Tu tarea:
Responde con datos del fragmento:
(a) ¿Qué místicos cristianos aparecen nombrados en la séptima puerta?
(b) ¿Qué lecturas, además de los textos de Buda, se mencionan como motivo para concluir "no puede ser"?
(c) ¿Qué respuesta espera recibir de la Iglesia católica quien escribe?

Bueno, pues resulta las palabras de la Virgen de Fátima, por lo que cuenta Lucía, son verdad. A poco que te desvíes de la senda del Rosario te arriesgas, como poco, a pasarte una prolongada temporada en el purgatorio (cientos o miles de años sufriendo no sé qué tipo de tormento, con la única esperanza de que al final serás salvo… ¡menos mal!).
Yo honestamente hablando, no puedo vivir así. Este tipo de extremos doctrinales, hacen de ellos una exigencia demasiado dura como para creer en ellos. Lo lamento muchísimo.
Estas son de esas cosas que hacen del dogma católico en algunos aspectos una prisión espiritual e intelectual, que obliga a asumir una serie de creencias que, realmente, no creo que aporten valor añadido al hecho de emprender el Camino de regreso a casa.
Mi maduración en la fe, me ha llevado paradógicamente a esta situación anímica, espiritual. Lejos de ser un piadoso católico, me he convertido en un rebelde ante un cuerpo doctrinal que en determinadas cosas es agobiante, no me deja respirar, y por otro, me ha hecho descubrir mis moradas internas, donde Dios habita.
Madurar en mi camino por la sexta puerta de la Comunidad católica me ha dirigido directamente a la séptima, pero en la séptima puerta resulta que además de a los místicos cristianos como William Law, San Juan de la Cruz, Teresa de Jesús o Meister Eckhart, me he encontrado con Lao Tse, Sankara, Rumi o Buda.
Es por ello que cuando leo y medito los textos de Buda, o de Lao Tse, o el calvario de los Indios Cherokees, concluyo con un “no puede ser”. No puede ser que todos estos hombres y mujeres y sus seguidores que se cuentan por miles de millones, que han vivido honestamente, por el hecho de no haberse topado con la Iglesia católica, tengan que estar condenados al infierno.
Y si no es así, ruego encarecidamente a la Iglesia católica que lo explique de una puñetera vez y se desdiga de tantas erróneas consideraciones, que sólo aportan dudas y temores. Lógicamente, la respuesta será la callada.
Esto es lo que me ha convertido en un cristiano de frontera, católico practicante con un pie en el seno de la Iglesia católica, pero con el otro en los territorios de aquellos a los que la Iglesia llama infieles o paganos, y que les tiene vedado el Reino de los Cielos.

Registros guardados:
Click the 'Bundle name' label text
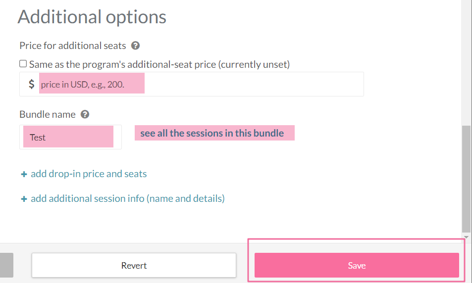pyautogui.click(x=48, y=114)
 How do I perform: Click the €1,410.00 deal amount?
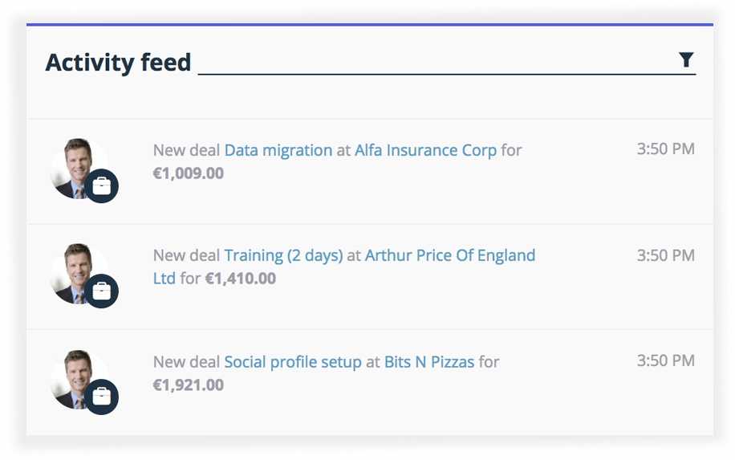[241, 279]
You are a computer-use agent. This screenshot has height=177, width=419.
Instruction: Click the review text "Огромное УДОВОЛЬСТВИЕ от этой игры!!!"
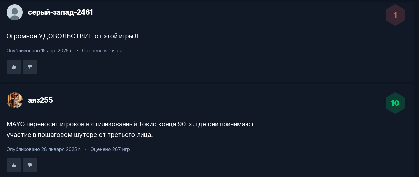click(72, 36)
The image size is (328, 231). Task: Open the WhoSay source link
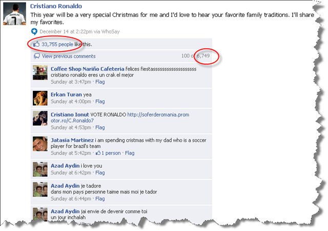coord(111,32)
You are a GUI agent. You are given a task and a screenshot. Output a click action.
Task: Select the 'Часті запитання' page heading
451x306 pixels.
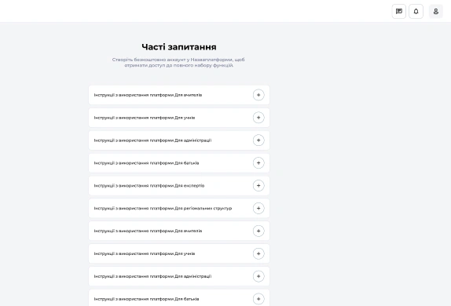coord(179,47)
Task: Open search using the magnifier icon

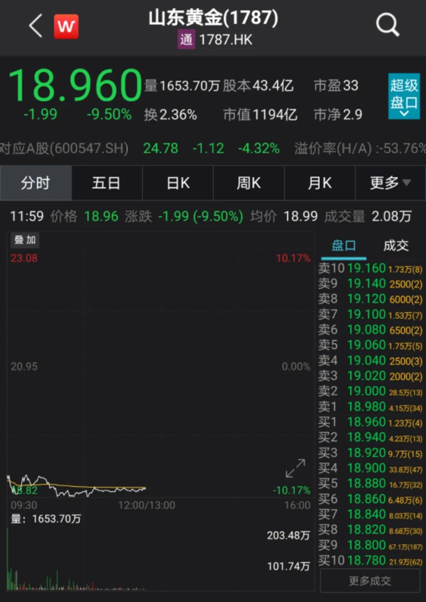Action: 388,24
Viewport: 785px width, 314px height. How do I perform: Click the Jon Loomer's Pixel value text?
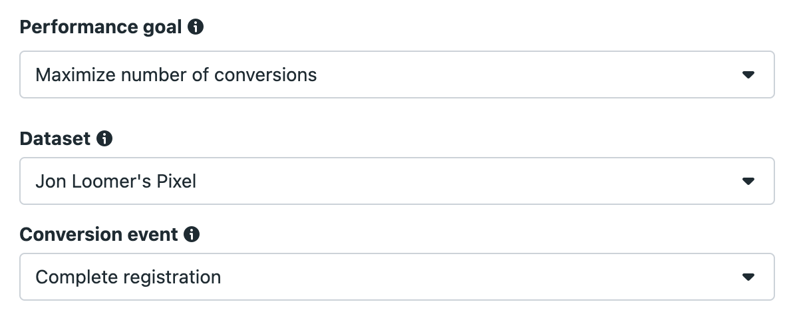[x=116, y=181]
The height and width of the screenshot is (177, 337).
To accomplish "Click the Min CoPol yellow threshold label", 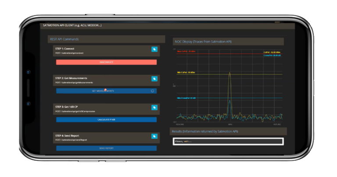I will tap(186, 73).
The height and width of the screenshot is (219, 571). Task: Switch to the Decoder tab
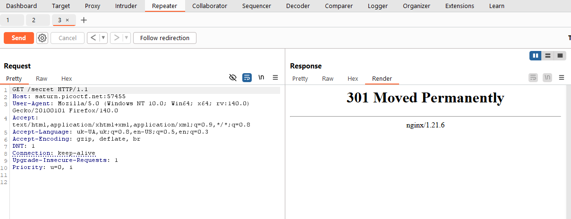pyautogui.click(x=298, y=6)
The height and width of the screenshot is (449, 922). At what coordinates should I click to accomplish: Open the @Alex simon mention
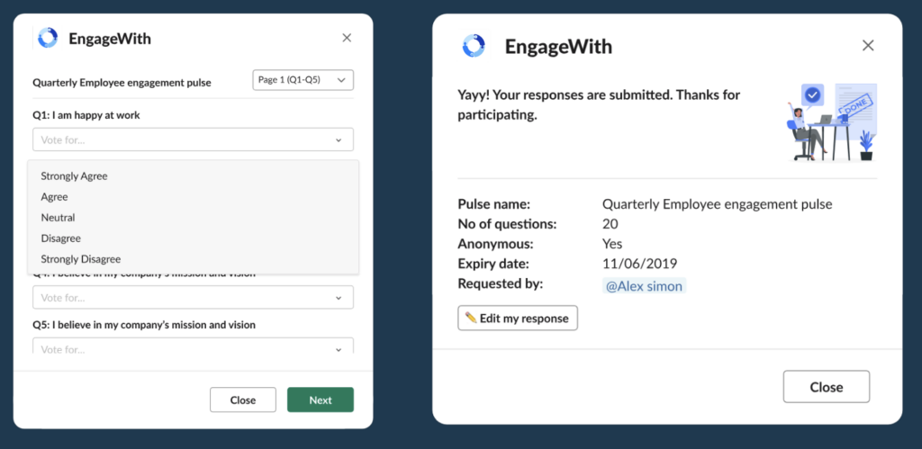coord(643,286)
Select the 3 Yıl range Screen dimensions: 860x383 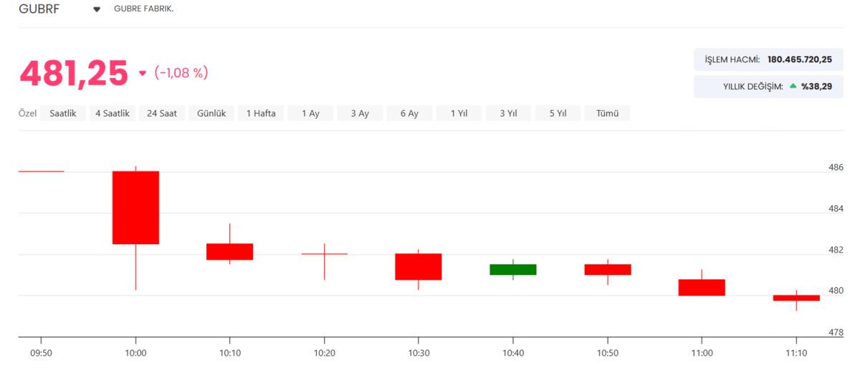click(508, 113)
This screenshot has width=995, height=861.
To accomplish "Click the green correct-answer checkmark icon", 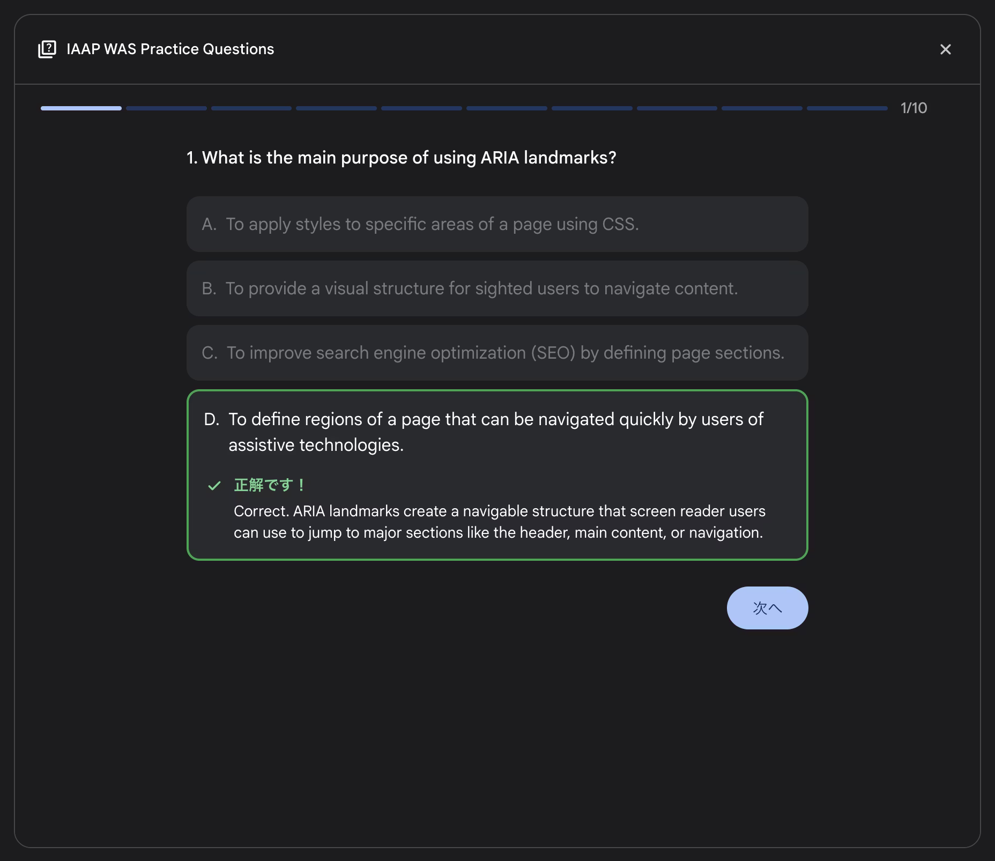I will pyautogui.click(x=214, y=486).
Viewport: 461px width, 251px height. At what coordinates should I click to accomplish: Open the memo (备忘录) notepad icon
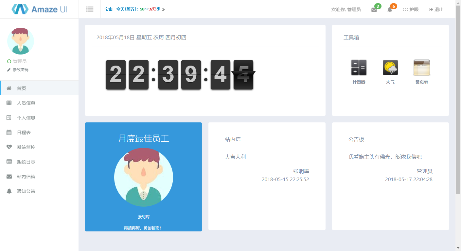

Tu respuesta:
(a) William Law, San Juan de la Cruz, Teresa de Jesús y Meister Eckhart.
(b) Los textos de Lao Tse y el calvario de los Indios Cherokees.
(c) La callada.